Records to use =>

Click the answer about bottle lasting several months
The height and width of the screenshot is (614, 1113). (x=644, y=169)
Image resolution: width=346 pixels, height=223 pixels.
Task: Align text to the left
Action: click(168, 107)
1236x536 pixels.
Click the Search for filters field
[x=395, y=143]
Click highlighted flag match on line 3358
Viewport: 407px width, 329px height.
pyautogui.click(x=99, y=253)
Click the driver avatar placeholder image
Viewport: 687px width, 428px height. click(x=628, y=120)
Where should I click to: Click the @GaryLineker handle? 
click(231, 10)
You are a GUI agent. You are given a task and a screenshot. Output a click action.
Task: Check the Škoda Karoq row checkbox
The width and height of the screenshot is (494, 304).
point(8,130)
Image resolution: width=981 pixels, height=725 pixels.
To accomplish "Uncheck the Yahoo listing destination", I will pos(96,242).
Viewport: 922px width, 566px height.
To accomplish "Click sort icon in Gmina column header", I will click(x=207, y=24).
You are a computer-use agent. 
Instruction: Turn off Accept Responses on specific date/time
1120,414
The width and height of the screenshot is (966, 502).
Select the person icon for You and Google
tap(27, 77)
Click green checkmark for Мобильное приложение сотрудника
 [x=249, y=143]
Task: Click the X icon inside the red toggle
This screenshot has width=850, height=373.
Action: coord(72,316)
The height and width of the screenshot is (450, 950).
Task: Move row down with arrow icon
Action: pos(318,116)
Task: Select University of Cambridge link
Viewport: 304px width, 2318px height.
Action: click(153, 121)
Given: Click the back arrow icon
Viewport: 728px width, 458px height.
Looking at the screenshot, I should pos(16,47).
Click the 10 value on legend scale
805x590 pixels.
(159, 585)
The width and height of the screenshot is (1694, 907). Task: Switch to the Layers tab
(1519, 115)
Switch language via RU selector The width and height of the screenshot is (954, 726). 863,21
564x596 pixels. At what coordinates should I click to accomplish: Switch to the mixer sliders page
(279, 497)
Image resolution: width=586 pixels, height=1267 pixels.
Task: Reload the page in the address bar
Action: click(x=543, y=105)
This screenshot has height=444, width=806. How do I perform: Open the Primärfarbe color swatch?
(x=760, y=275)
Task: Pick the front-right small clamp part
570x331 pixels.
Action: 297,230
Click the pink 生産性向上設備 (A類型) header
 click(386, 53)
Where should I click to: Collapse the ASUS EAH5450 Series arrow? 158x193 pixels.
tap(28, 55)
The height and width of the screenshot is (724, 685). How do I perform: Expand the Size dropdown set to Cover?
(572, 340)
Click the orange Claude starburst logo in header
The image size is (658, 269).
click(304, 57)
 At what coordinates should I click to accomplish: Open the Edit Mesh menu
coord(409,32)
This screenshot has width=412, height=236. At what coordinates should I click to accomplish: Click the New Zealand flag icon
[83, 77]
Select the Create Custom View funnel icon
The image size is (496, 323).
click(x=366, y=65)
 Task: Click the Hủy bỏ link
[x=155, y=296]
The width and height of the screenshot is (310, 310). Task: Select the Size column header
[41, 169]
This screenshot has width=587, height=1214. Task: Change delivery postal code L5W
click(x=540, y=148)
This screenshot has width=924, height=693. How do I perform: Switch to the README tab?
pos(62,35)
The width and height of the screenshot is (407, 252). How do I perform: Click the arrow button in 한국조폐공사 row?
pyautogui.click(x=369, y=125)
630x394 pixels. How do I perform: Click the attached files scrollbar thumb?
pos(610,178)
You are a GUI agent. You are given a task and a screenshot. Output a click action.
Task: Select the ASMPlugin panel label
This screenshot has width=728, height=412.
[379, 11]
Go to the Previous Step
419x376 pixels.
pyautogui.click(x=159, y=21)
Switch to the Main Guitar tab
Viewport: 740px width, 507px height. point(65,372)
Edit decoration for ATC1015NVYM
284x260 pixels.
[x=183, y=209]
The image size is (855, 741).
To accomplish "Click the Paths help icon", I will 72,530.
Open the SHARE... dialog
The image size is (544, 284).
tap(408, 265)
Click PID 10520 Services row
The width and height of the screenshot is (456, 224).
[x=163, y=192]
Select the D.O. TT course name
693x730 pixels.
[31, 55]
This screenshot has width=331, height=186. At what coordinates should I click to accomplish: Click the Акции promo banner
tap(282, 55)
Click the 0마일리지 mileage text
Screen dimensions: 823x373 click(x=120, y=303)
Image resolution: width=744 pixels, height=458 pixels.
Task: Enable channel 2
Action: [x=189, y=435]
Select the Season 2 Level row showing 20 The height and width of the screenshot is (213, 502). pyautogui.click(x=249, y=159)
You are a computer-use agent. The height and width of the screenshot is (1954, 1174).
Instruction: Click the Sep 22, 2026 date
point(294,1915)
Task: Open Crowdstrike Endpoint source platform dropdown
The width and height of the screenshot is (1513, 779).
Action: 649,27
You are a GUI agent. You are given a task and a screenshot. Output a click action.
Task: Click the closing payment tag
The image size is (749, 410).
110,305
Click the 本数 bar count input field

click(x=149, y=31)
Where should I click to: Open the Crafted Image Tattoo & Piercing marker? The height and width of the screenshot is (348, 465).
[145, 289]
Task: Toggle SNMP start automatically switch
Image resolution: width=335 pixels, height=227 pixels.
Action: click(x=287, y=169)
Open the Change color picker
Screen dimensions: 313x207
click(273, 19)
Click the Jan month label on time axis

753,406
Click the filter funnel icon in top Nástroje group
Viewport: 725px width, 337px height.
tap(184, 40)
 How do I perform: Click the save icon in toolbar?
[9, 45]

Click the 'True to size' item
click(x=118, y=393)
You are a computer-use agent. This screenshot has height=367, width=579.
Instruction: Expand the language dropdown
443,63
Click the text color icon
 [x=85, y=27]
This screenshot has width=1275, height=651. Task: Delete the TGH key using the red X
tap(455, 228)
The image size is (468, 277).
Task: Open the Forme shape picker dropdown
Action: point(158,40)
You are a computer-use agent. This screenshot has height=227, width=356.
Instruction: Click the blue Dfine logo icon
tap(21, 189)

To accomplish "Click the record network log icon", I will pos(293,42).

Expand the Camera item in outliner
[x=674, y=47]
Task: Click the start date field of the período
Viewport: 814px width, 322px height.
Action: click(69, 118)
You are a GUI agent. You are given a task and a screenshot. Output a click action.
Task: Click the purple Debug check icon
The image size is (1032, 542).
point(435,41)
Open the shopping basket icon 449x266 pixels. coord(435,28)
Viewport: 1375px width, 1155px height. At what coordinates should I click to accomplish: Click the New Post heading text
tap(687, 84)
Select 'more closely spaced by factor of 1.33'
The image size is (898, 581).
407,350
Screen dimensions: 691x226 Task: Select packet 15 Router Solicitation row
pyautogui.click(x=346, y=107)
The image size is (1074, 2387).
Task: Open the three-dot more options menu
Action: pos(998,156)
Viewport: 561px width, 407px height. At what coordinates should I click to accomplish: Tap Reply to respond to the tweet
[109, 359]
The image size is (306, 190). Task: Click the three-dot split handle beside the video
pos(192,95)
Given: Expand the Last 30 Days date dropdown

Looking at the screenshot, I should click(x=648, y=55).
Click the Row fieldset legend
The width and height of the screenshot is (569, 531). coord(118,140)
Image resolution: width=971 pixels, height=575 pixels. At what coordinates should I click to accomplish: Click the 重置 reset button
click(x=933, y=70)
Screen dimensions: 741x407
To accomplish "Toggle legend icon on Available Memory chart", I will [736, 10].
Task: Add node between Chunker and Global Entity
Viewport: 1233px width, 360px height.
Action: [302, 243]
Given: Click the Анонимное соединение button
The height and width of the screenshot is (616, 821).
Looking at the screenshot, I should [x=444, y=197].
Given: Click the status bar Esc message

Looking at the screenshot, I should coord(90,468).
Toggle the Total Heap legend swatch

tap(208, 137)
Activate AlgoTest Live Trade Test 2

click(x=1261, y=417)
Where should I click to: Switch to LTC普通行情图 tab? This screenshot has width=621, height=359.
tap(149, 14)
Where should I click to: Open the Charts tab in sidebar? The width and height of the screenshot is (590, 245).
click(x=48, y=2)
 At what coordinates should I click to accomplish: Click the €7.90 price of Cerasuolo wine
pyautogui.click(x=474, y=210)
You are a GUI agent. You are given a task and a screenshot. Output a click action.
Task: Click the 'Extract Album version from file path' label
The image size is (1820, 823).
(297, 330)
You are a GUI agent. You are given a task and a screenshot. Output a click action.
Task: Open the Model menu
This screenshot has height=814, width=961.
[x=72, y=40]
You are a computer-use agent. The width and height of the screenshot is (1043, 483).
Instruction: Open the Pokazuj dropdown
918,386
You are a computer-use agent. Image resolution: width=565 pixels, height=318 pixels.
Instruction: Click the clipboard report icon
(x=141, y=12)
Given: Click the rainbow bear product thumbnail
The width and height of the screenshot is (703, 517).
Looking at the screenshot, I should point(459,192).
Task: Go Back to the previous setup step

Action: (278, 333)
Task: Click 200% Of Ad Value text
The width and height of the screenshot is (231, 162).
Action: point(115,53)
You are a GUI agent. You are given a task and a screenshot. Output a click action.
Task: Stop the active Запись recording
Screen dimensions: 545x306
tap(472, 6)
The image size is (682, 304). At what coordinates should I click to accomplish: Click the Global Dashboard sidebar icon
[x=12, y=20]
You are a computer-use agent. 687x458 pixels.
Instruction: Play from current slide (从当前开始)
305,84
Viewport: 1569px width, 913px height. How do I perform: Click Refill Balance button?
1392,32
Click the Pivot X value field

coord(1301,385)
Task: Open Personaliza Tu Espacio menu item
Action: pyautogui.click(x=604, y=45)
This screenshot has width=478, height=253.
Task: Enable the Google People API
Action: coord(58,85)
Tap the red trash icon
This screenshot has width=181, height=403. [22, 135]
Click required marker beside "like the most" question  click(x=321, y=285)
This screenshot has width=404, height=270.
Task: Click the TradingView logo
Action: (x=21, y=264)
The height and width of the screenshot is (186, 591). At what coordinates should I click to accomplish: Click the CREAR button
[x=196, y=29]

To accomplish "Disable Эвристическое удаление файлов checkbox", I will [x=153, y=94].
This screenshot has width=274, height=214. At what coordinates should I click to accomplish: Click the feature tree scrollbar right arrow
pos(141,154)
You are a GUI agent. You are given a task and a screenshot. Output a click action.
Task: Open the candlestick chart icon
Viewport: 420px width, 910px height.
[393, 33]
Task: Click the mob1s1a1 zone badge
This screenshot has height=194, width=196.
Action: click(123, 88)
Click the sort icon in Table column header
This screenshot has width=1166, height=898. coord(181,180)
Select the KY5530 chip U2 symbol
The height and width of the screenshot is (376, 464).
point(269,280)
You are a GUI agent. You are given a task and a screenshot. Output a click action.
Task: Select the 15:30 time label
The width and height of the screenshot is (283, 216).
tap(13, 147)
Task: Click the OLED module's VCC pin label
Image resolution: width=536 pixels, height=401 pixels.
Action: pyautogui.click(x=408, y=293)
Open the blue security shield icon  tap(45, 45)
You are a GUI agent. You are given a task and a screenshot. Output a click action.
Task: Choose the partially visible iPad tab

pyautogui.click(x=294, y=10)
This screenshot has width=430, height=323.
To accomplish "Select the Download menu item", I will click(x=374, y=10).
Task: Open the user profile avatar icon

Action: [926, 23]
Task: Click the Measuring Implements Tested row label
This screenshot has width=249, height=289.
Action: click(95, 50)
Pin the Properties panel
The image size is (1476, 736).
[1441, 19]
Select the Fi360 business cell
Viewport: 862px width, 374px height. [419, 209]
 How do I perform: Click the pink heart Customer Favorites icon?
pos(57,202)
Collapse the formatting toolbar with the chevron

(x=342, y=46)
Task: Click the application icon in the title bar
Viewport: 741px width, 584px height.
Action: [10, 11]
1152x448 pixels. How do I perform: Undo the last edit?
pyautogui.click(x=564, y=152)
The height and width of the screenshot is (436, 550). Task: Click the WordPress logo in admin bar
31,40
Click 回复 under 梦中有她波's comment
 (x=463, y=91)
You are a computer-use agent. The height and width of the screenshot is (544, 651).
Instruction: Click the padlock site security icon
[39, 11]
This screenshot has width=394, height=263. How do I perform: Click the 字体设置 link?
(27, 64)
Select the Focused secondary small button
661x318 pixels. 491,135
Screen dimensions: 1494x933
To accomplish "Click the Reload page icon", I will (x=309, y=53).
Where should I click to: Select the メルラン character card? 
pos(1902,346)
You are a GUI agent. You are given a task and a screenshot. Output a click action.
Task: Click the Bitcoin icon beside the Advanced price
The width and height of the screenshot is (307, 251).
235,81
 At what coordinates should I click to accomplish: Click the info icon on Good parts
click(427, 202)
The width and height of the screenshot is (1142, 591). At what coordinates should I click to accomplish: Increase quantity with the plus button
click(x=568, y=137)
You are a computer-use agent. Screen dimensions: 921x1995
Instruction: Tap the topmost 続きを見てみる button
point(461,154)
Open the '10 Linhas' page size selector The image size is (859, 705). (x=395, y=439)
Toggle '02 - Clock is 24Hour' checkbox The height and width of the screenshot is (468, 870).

Your objective => Your answer must be the lines from the one that contains "The width and height of the screenshot is (307, 251)." through the last line of the entries above, copied exactly, with no other lines.

Completed exercise =>
The width and height of the screenshot is (307, 251).
235,81
 At what coordinates should I click to accomplish: Click the info icon on Good parts
click(427, 202)
The width and height of the screenshot is (1142, 591). At what coordinates should I click to accomplish: Increase quantity with the plus button
click(x=568, y=137)
You are a computer-use agent. Screen dimensions: 921x1995
Instruction: Tap the topmost 続きを見てみる button
point(461,154)
Open the '10 Linhas' page size selector The image size is (859, 705). (x=395, y=439)
Toggle '02 - Clock is 24Hour' checkbox The height and width of the screenshot is (468, 870).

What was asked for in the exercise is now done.